DruckversionPer E-Mail sendenPDF-Version

Jinjun Xiong (University at Buffalo, US)


AI has become an increasingly powerful technological force that promises to impact all aspects of our society, from transportation to healthcare and education to sustainability.  But the diverse layers of software abstractions, hardware heterogeneity, and data privacy concerns have made the development of optimized AI solutions extremely challenging and costly. This results in the business world’s expensive investment only in a handful of selective and “profitable” AI solutions, leaving many critical societal needs, such as equitable education and sustainability, much less addressed than deserved. To truly democratize the power of AI for the benefit of the society and humanity, I argue that AI automation holds the key to drastically simplify the development of AI solutions and greatly improve AI productivity at a lower cost, just the same as the electronic design automation (EDA) does for improving the chip design productivity.

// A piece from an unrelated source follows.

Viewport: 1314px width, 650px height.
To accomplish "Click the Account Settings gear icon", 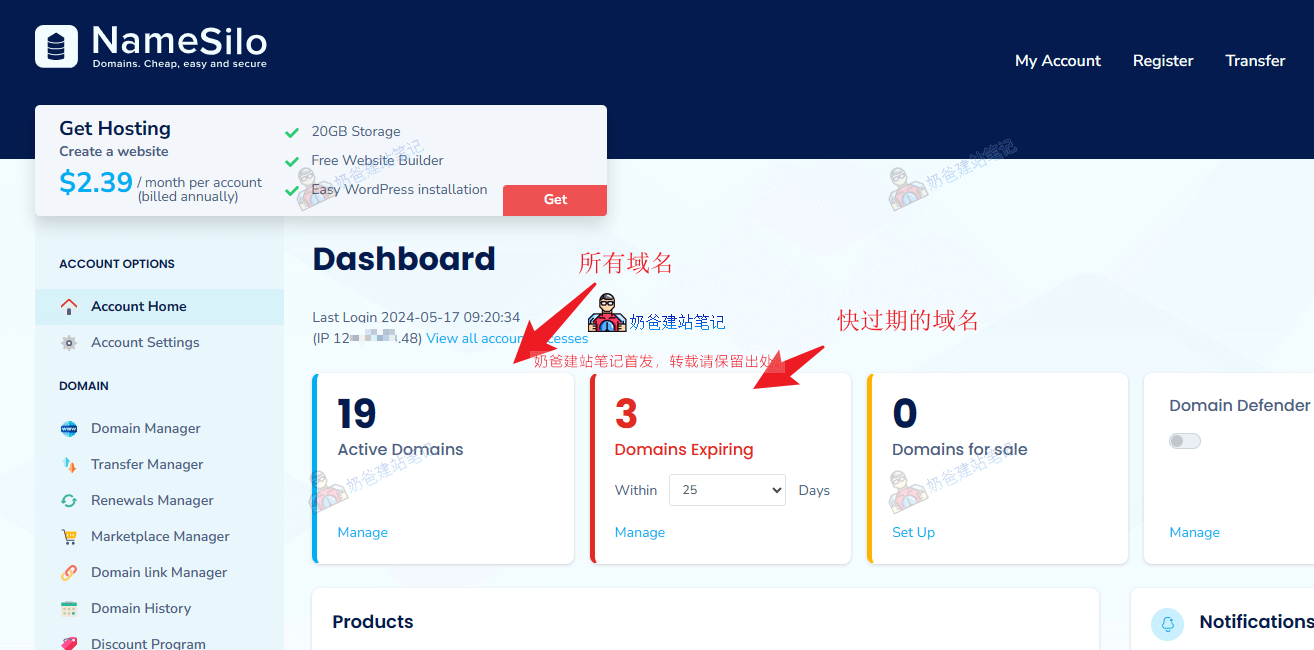I will point(69,343).
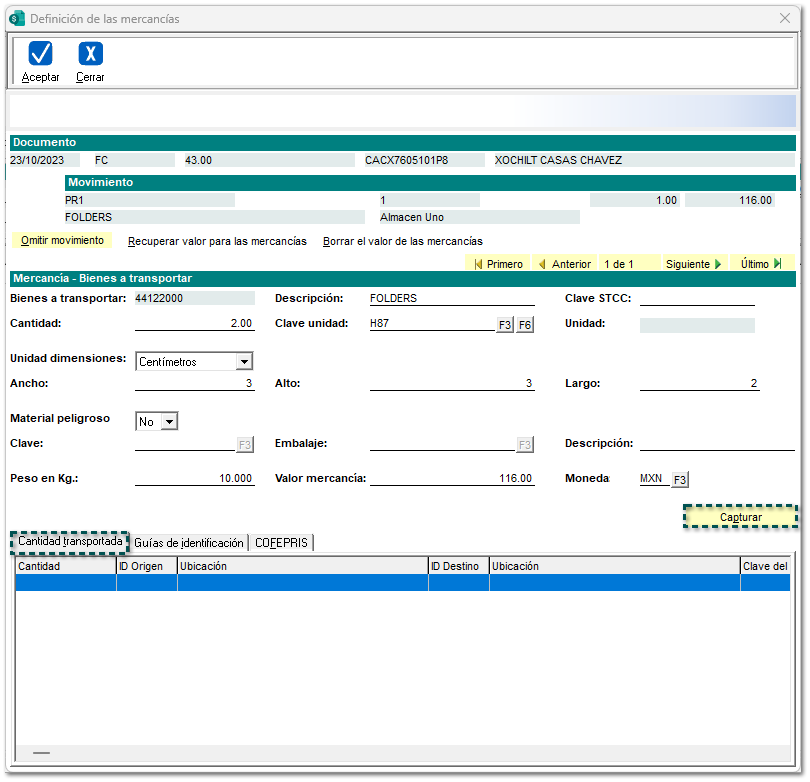Select Cantidad transportada tab
The image size is (810, 782).
[x=70, y=541]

This talk attempts to draw a parallel analogy between the disciplined EDA design flow and the proposed AI automation flow. I will use some of my related research efforts in the past few years to illustrate both their similarities and differences, and more importantly, the research gaps. I will contextualize these efforts in an ultimate call for research actions and collaborations so that we can joint achieve this ambitious research goal of transforming the current computing paradigm with AI systems innovation to a truly democratized AI for a better society.

Curriculum Vitae

Jinjun XiongDr. Jinjun Xiong is currently Empire Innovation Professor with the Department of Computer Science and Engineering at University at Buffalo (UB). Prior to that, he was a Senior Researcher and Program Director for AI and Hybrid Clouds Systems at the IBM Thomas J. Watson Research Center. He co-founded and co-directed the IBM-Illinois Center for Cognitive Computing Systems Research. His research interests are on across-stack AI systems research, which include AI applications, algorithms, tooling and computer architectures.  Many of his research results have been adopted in IBM’s products and tools. He published more than 150 peer-reviewed papers in top AI conferences and systems conferences. His publication won seven Best Paper Awards and eight Nominations for Best Paper Awards. He also won top awards from various international competitions, including the recent champion for the IEEE GraphChallenge on accelerating sparse neural networks, and champions for the DAC'19 Systems Design Contest on designing an object detection neural network for edge FPGA and GPU devices.